On being diagnosed with breast cancer while filming The Sopranos

It helped me to just keep moving, to not have it be this huge comma in my life where everything waited. I was able to pretty much keep up my schedule and go through what I needed to go through. I wouldn't have done well if everybody had known.

I found out in the morning, and then I had to go to work, and I told very few people, but I told the producer. ... I said, "I have an opportunity to meet this doctor in an hour, can I go and do that and then come back and shoot?" And that's what I did. I met this one doctor who talked me through the next step or whatever, and then I went and shot a couple of scenes after that, and that was pretty surreal.

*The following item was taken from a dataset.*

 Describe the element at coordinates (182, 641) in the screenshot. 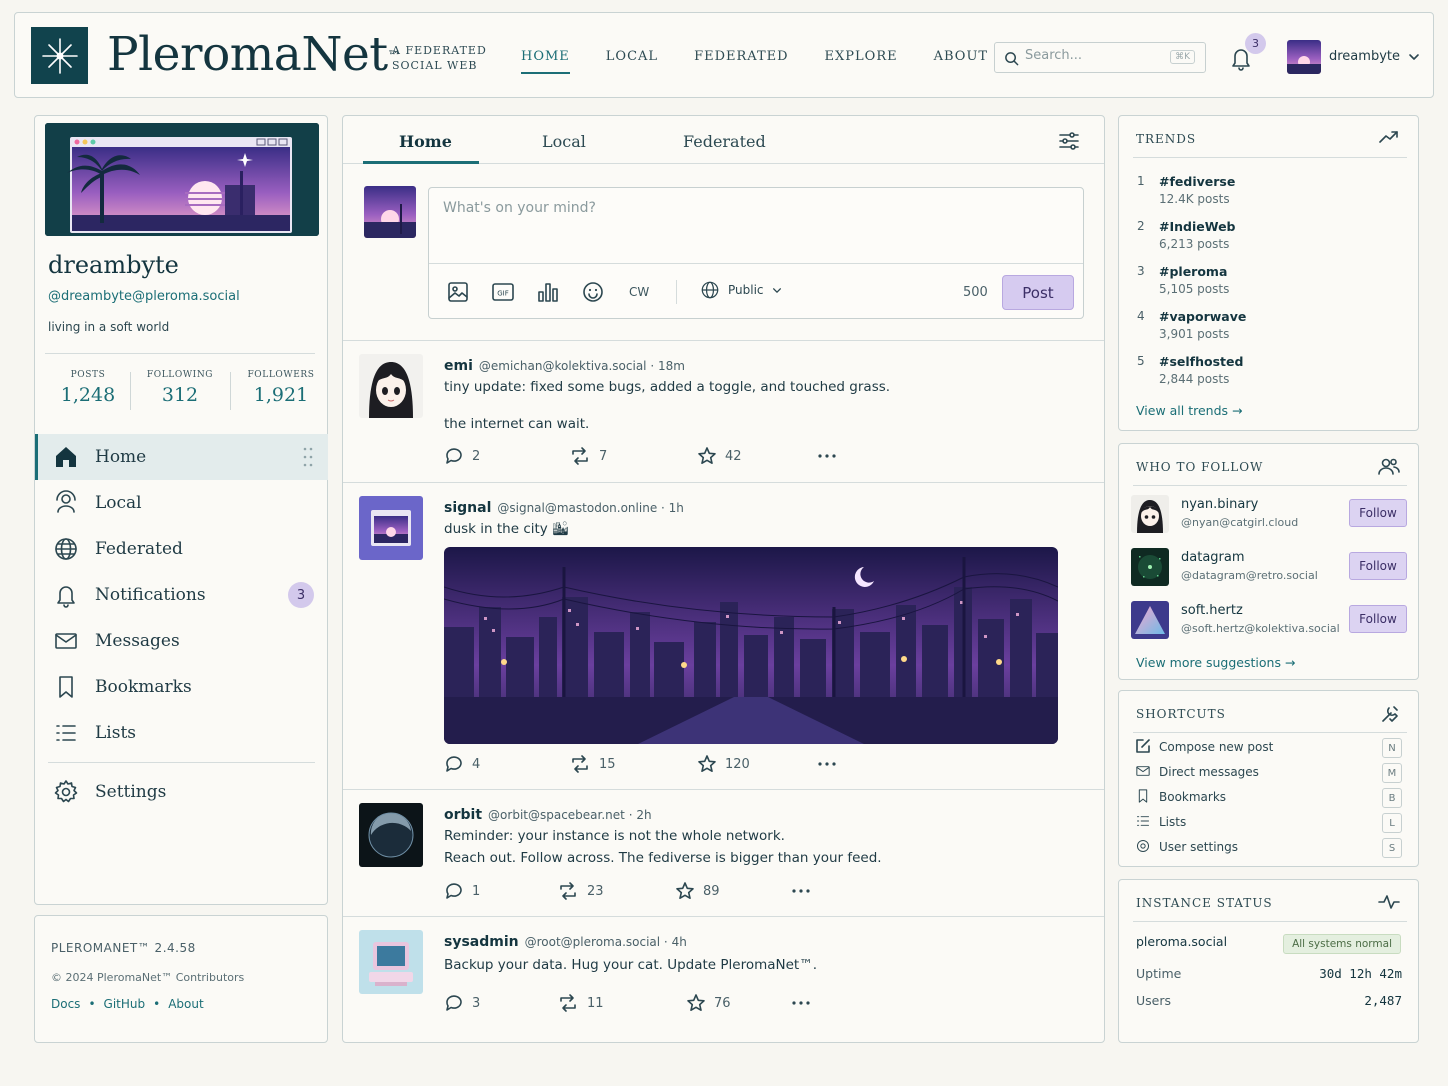

I see `menu-item-messages: Messages` at that location.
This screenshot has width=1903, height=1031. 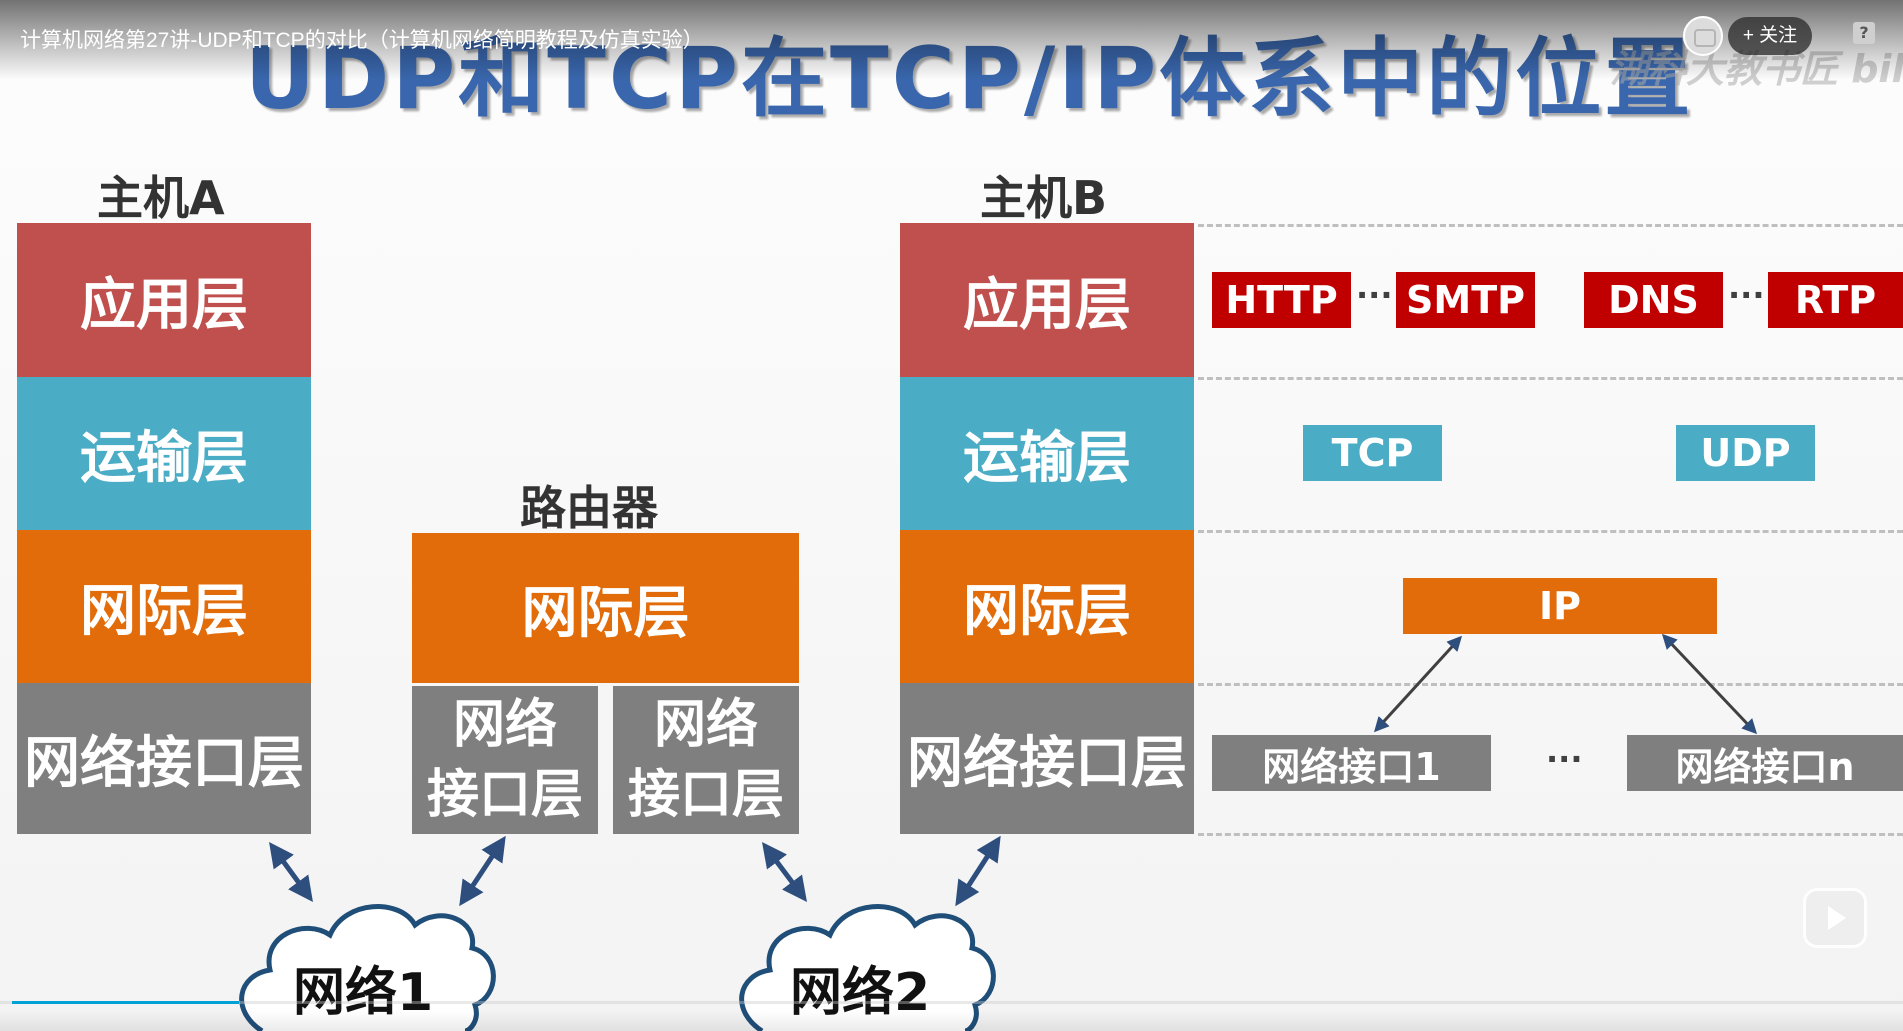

I don't remember a whole lot of that day except that I was not there much at all. And it was OK because there were scenes where [James Gandolfini] and I were ... something about walking in a parking lot with a bag of groceries, and I had to drop the groceries or something.

It's funny; I have very weird memories of that day. But it helped me to just keep moving, to not have it be this huge comma in my life where everything waited. I was able to pretty much keep up my schedule and go through what I needed to go through. I wouldn't have done well if everybody had known.

On auditioning for The Sopranos

I went in, and I just did exactly what this character should be in my mind, from my estimation — also knowing that there was no way I'd get cast because I was not the stereotypical Italian-American-looking actress, and I knew who was. There's something very powerful about going in to just do it for the heck of it.

You know, there's a huge lesson in there. The pain in life is contingent upon one's expectations for the most part. ... So I was calm and relaxed. ... I think I got a call that day or the next day. ... It was a monstrous sum of money for me at the time, and all I thought was, "I cannot believe I can pay off my student loans with one check." ... I broke out in a sweat at the size of that relief.